§ **Required actions**:
A - In the marathon training excerpt, what pace did the writer average for the 6 x mile session?
B - Copy the marathon training excerpt between "Instead, it feels" and "the World Championships.", inclusive, replacing "track" with "road".

The hay is in the barn. I wish there was a bit more hay in there, but this is what we got! Regret that I didn’t start this marathon build-up a few weeks earlier has been creeping into my idle thoughts more and more lately…But how many people show up to the starting line holding on for dear life, with their bones held intact with KT tape, and praying that a few choice days off can save them?

Instead, it feels like my trajectory is directed straight up. I don’t have plans to scale things back significantly, which was always my mindset approaching the end of the season as a professional miler, too. My thought was that if I could run the hard workouts in the middle of a 90-mile week, a moderate one coupled with a couple of easy days ought to be enough to liven the legs.

The first real session I did with the intent of training for this marathon was 6 x mile on the track with 60 seconds rest. It was nothing special, but I averaged 5:09, which wasn’t half bad coming off the couch and still recovering from many sleepless nights at the World Championships.

§ **Collected material**:

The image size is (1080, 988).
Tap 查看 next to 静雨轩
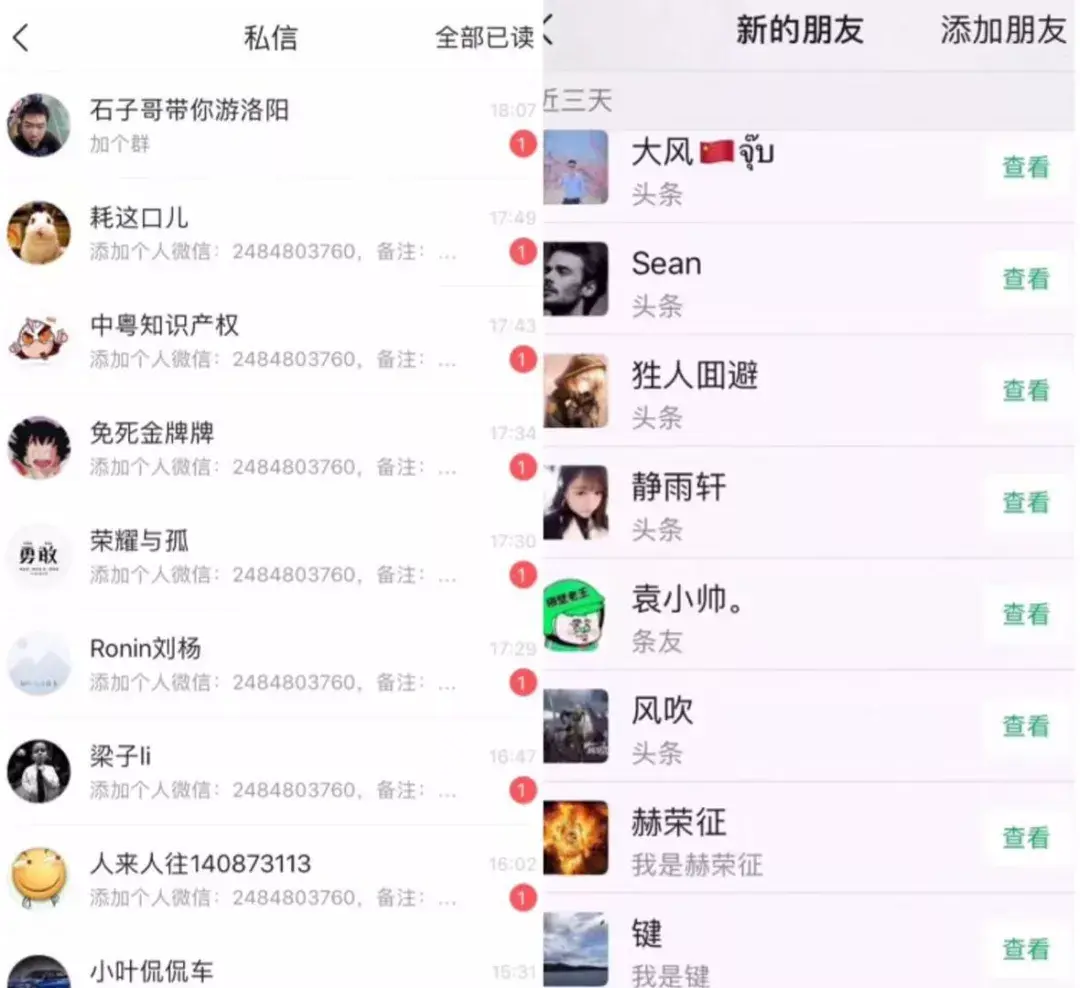(x=1026, y=502)
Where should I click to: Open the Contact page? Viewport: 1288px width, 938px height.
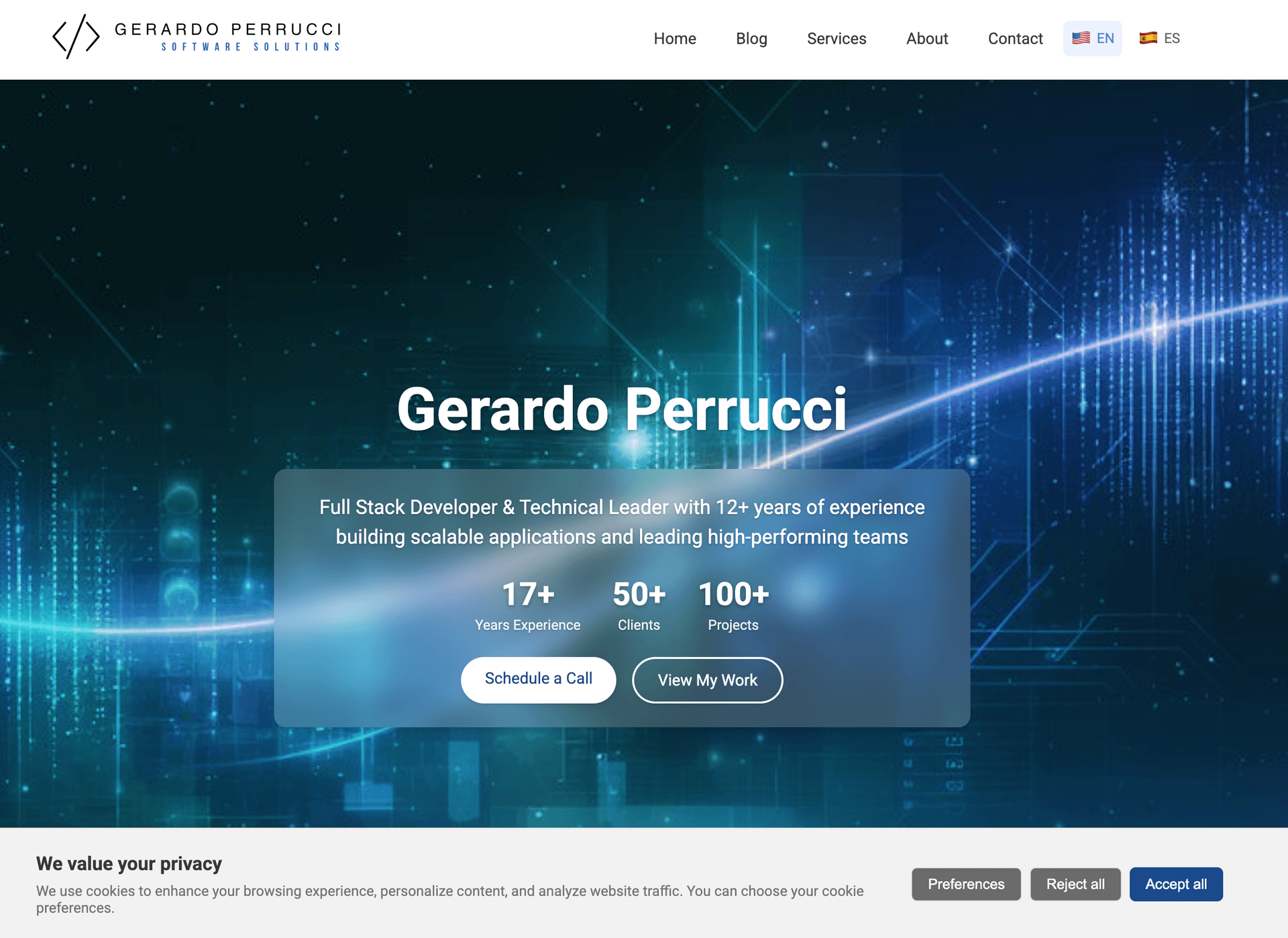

§ **Exercise answers**:
A - 5:09

B -
Instead, it feels like my trajectory is directed straight up. I don’t have plans to scale things back significantly, which was always my mindset approaching the end of the season as a professional miler, too. My thought was that if I could run the hard workouts in the middle of a 90-mile week, a moderate one coupled with a couple of easy days ought to be enough to liven the legs.

The first real session I did with the intent of training for this marathon was 6 x mile on the road with 60 seconds rest. It was nothing special, but I averaged 5:09, which wasn’t half bad coming off the couch and still recovering from many sleepless nights at the World Championships.